Ao deixar o comando da pasta, ministra Marina destaca avanços na política ambiental, ampliação de recursos e continuidade da agenda sob liderança de João Paulo Capobianco

A transição no comando do Ministério do Meio Ambiente e Mudança do Clima (MMA) foi marcada, nesta semana, por um balanço das ações implementadas desde 2023 e pela sinalização de continuidade das políticas ambientais no governo federal. Ao se despedir do cargo, a ministra Marina Silva destacou a reconstrução institucional da pasta, a queda do desmatamento e a ampliação de investimentos como pilares da gestão.
O ministério passa a ser comandado por João Paulo Ribeiro Capobianco, que já atuava como secretário-executivo e teve participação direta na execução das políticas ambientais. Segundo a ex-ministra, a mudança representa “o início de um novo ciclo dentro da mesma agenda”, com foco na continuidade das ações.
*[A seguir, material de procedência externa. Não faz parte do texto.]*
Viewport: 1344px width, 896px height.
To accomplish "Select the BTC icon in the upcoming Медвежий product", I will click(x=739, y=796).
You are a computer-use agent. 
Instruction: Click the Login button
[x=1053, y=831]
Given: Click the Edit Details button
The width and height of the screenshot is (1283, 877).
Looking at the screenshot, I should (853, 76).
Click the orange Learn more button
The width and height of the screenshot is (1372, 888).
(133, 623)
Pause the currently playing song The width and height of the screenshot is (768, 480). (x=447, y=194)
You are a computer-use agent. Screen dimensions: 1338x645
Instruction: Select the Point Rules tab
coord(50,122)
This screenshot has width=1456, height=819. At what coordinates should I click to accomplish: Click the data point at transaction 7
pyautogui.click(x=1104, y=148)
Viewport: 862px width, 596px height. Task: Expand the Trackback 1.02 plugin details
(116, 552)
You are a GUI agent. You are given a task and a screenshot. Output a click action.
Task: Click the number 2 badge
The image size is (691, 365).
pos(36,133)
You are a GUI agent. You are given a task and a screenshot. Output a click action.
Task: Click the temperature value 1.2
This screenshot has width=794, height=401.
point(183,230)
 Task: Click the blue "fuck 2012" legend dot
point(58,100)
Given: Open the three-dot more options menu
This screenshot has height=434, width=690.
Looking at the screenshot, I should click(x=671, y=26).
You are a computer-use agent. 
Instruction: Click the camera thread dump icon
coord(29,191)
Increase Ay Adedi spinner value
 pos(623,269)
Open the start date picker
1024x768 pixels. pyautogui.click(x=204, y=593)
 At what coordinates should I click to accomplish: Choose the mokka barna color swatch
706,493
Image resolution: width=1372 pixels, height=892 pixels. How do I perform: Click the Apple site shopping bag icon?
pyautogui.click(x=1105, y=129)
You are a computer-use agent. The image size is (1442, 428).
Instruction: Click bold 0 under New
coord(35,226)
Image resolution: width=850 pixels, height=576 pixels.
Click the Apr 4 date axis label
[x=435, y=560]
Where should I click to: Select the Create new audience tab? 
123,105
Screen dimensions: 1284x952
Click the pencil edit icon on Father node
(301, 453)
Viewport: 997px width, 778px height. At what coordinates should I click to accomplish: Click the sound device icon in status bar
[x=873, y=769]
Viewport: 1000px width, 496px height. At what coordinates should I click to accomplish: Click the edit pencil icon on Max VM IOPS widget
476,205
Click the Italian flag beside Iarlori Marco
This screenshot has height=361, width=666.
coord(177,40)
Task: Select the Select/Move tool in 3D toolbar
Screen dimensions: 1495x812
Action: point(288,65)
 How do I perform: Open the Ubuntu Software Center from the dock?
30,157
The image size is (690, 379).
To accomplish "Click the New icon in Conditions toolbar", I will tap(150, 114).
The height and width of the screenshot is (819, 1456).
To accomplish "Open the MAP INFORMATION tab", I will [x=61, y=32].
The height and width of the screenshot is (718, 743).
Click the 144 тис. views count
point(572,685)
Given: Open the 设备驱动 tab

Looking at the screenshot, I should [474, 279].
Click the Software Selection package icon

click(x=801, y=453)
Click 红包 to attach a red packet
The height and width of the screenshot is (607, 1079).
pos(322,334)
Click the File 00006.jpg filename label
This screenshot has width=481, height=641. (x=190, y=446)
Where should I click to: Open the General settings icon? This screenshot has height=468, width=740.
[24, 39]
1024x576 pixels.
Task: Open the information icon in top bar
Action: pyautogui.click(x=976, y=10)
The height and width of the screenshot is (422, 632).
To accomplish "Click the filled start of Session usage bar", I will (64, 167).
Durante a coletiva, foi ressaltado que, ao assumir a pasta em 2023, a gestão encontrou uma estrutura fragilizada, que exigiu recomposição técnica, administrativa e orçamentária. Desde então, foram incorporados mais de 1,5 mil servidores a órgãos vinculados, como Ibama, ICMBio e Jardim Botânico do Rio de Janeiro. O orçamento do ministério também foi ampliado em 120%, passando de R$ 865 milhões em 2022 para R$ 1,9 bilhão em 2025.
A estratégia adotada se baseou em quatro diretrizes: controle e participação social, fortalecimento do Sistema Nacional do Meio Ambiente, promoção do desenvolvimento sustentável e integração da política ambiental a outras áreas do governo.
Queda do desmatamento e reforço na fiscalização
Entre os principais resultados apresentados está a redução do desmatamento. Em 2025, houve queda de 50% na Amazônia e de 32,3% no Cerrado em comparação com 2022, o que evitou a emissão de 733,9 milhões de toneladas de CO₂ equivalente. No período mais recente de monitoramento, entre agosto de 2025 e fevereiro de 2026, os índices continuaram em queda.
O avanço foi atribuído ao fortalecimento das ações de fiscalização e à retomada de políticas públicas. As operações do Ibama cresceram 80% na Amazônia, enquanto as do ICMBio aumentaram 24%. As áreas embargadas também tiveram expansão, assim como o combate à mineração ilegal, que resultou na redução de 50% da área afetada.
Além disso, foram implementados planos de prevenção e controle do desmatamento em todos os biomas, com apoio de diferentes órgãos federais e forças de segurança.
Investimentos e nova agenda climática
No campo do financiamento climático, o ministério destacou uma mudança de escala nos recursos mobilizados. Instrumentos como o Fundo Clima e o programa Eco Invest somaram R$ 179 bilhões desde 2023. O Fundo Amazônia também teve papel relevante no financiamento de ações de fiscalização e projetos sustentáveis.
A política climática foi reforçada com a nova Contribuição Nacionalmente Determinada (NDC), que estabelece meta de redução de 59% a 67% das emissões de gases de efeito estufa até 2035, em relação a 2005. O Plano Clima passou a orientar as ações do país, incluindo medidas de mitigação e adaptação.
Bioeconomia e desenvolvimento sustentável
Outro eixo destacado foi o avanço da bioeconomia como estratégia de desenvolvimento. A criação de uma secretaria específica e o lançamento do Plano Nacional de Desenvolvimento da Bioeconomia estruturaram ações voltadas à produção sustentável.
Programas sociais e econômicos também foram ampliados, com destaque para o Bolsa Verde, que atende mais de 81 mil famílias, e iniciativas de apoio a cooperativas e comunidades tradicionais. A lógica, segundo a gestão, é tornar a floresta em pé mais rentável do que sua degradação.
Conservação, restauração e agenda urbana
Na área de conservação, foram criadas e ampliadas 19 unidades de conservação, somando mais de 1,7 milhão de hectares. O país também avançou na restauração ambiental, com 3,4 milhões de hectares em recuperação.
Outras ações incluem a ampliação do monitoramento da qualidade do ar, avanços na gestão de resíduos sólidos e políticas voltadas à proteção animal.
Continuidade e desafio climático
Ao encerrar o discurso, a ex-ministra reforçou que os resultados obtidos demonstram a compatibilidade entre preservação ambiental e crescimento econômico. Segundo ela, o desafio agora é consolidar os avanços e manter a trajetória de redução do desmatamento e de enfrentamento à emergência climática.
A nova gestão assume com a missão de dar continuidade às políticas e aprofundar a agenda ambiental, em um contexto de crescente pressão internacional por resultados e de intensificação dos impactos das mudanças climáticas.